April 19th, 2024

Soakin’ in the Tubb: Why should we care about the NHL anymore?

By JAMES TUBB on November 13, 2021.

jtubb@medicinehatnews.com@ReporterTubb

The National Hockey League seems to no longer care about the sport of hockey, so why should we?

It may sound weird coming from a sports reporter but it has been hard the last month or so to pay attention and care about the NHL. It all starts with the Chicago Blackhawks and their mishandling of Kyle Beach’s sexual assault, which seems to worsen by the day.

The idea of focusing on the Maple Leafs record and how they are going to get their bottom six producing this season almost seems irrelevant when news continues to come out of Chicago and how the team is refusing to settle with Beach and blatantly disregards John Doe 2. If you’re not up to speed on the biggest story in sports at the moment, John Doe 2 was a high school student assaulted by Brad Aldrich following the man’s time with the Blackhawks and his abuse of Beach.

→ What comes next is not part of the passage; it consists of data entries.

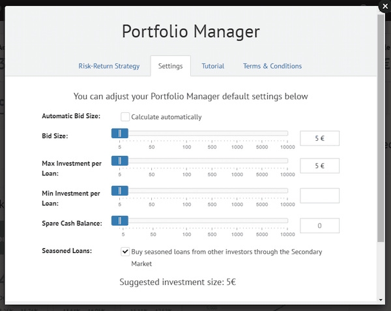
Task: Click the scroll up arrow of dialog scrollbar
Action: point(381,16)
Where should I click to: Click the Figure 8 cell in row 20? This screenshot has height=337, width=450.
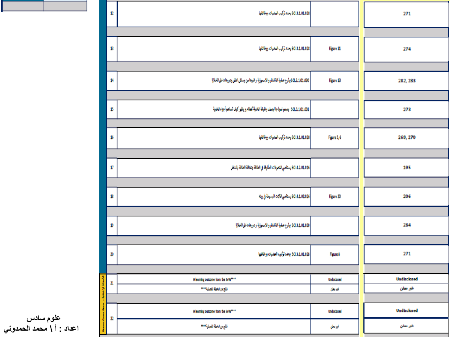coord(335,254)
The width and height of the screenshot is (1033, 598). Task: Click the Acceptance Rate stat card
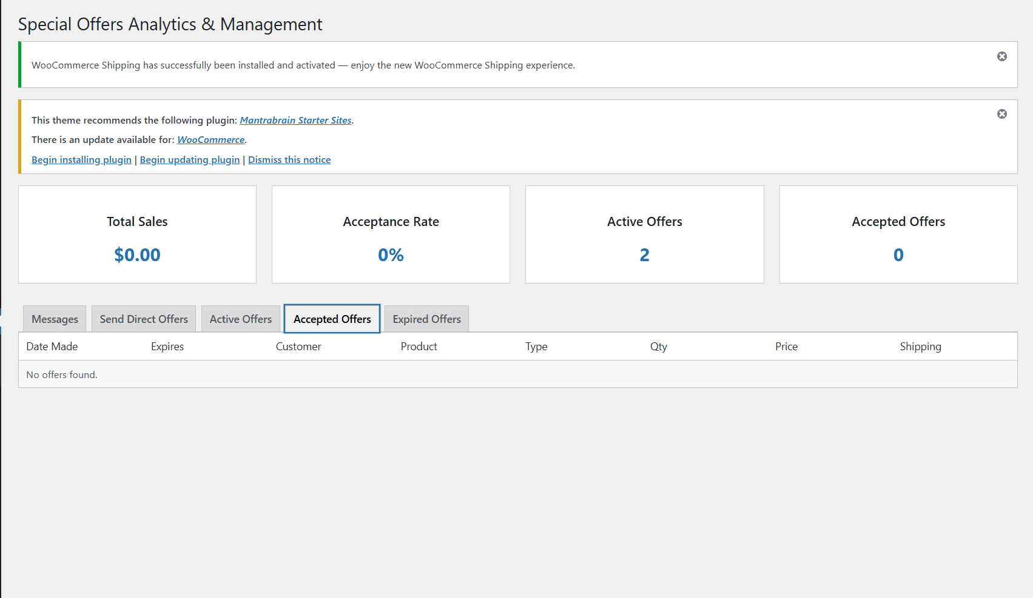391,234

NHL officials originally said they were willing to help Beach but could not help John Doe 2 because he wasn’t an NHL employee when he was assaulted. Now, the Blackhawks are ‘offering’ to pay for therapy for JD2 but want to review his medical records, school transcripts and income records to understand how the assault affected his life. The team has also made it clear that offering to help isn’t an admission of fault or responsibility but because they “sympathize with him on a human level.”

When Johnny Bower passed away in 2017, NHL commissioner Gary Bettman said, “As the NHL family grieves his loss, we send heartfelt condolences and comfort to his wife…”

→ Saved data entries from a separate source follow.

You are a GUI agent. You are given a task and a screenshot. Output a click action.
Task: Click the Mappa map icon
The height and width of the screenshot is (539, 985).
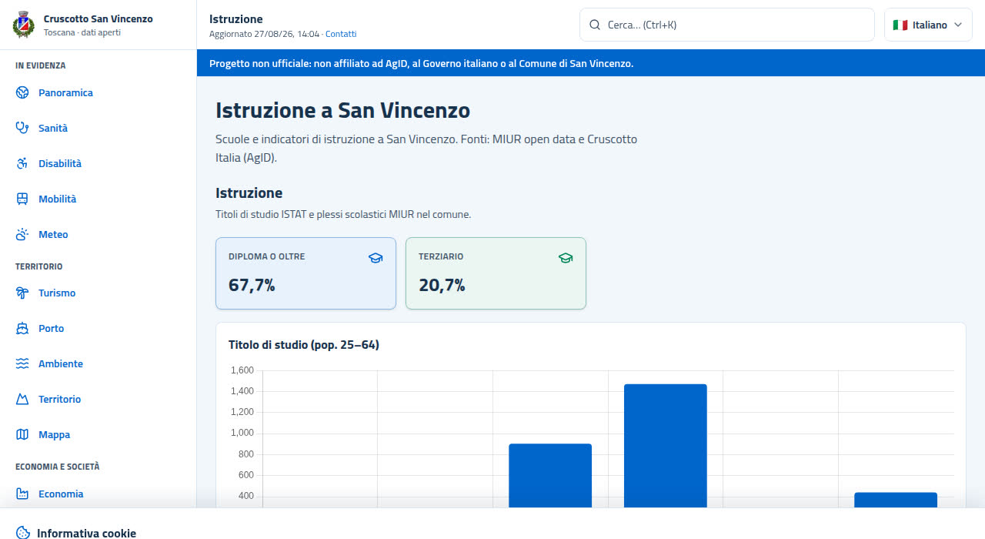pyautogui.click(x=22, y=435)
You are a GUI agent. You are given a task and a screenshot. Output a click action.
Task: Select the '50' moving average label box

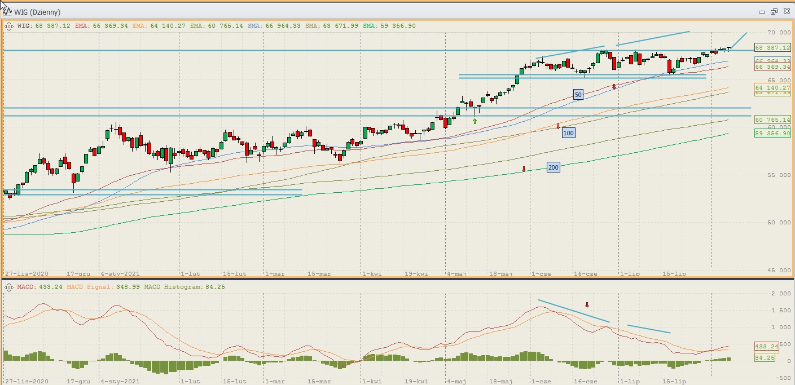click(x=578, y=95)
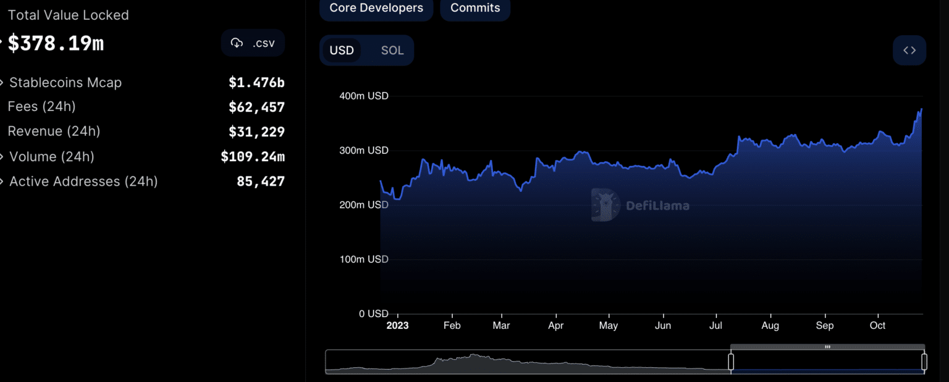The width and height of the screenshot is (949, 382).
Task: Click the $378.19m total value figure
Action: (56, 43)
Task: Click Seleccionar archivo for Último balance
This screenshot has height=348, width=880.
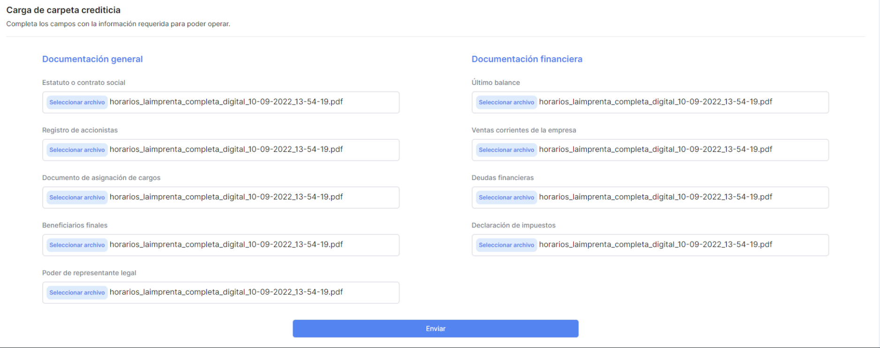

It has long been a tactic of the NHL’s to describe themselves as a family whenever one of the sport’s legends passes away or when there’s a chance to make themselves look good. Such as when Nashville Predators’ prospect Luke Prokop became the first player under contract with an NHL team to come out as gay last August, and Bettman said anyone connected to the NHL at any level has a place in its family.

It seems the NHL and Bettman are welcoming with this ‘family’ only until a person could shine a negative light on the league. Then they become the distant relative you don’t invite to Christmas dinner unless publicly shamed into it. Kyle Beach and John Doe 2 are attempting this with the Blackhawks and the NHL, seeking to force each to own up to faults and to pay for repercussions.

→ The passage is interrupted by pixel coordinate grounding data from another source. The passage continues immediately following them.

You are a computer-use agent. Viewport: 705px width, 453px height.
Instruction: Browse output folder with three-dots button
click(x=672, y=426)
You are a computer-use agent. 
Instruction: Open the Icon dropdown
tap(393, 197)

The NHL doesn’t care about hockey so much as it cares about making money – it’s a business, and profits are essential to the league’s existence. But whether it wants it or not, it also has a responsibility to build an inclusive game that serves all those within it, or touched by it. That includes players like Beach, a former 11th overall pick who could have had a decent NHL career if he hadn’t been assaulted and silenced by Aldrich and later verbally abused by his own so-called teammates.

It’s one thing to focus on the money-making side of the game, but if the league ignores its obligation to the safety and wellbeing of players – past, present and future – the game is left to deteriorate at its highest level. At the moment there isn’t much of an NHL ‘family’ at all, and the way it neglects both the game and its athletes can no longer go unnoticed. If the NHL stays this way – and there isn’t much sign of change on the horizon – the fans might as well forget hockey and cheer for corporate successes, because it’s the only thing that matters.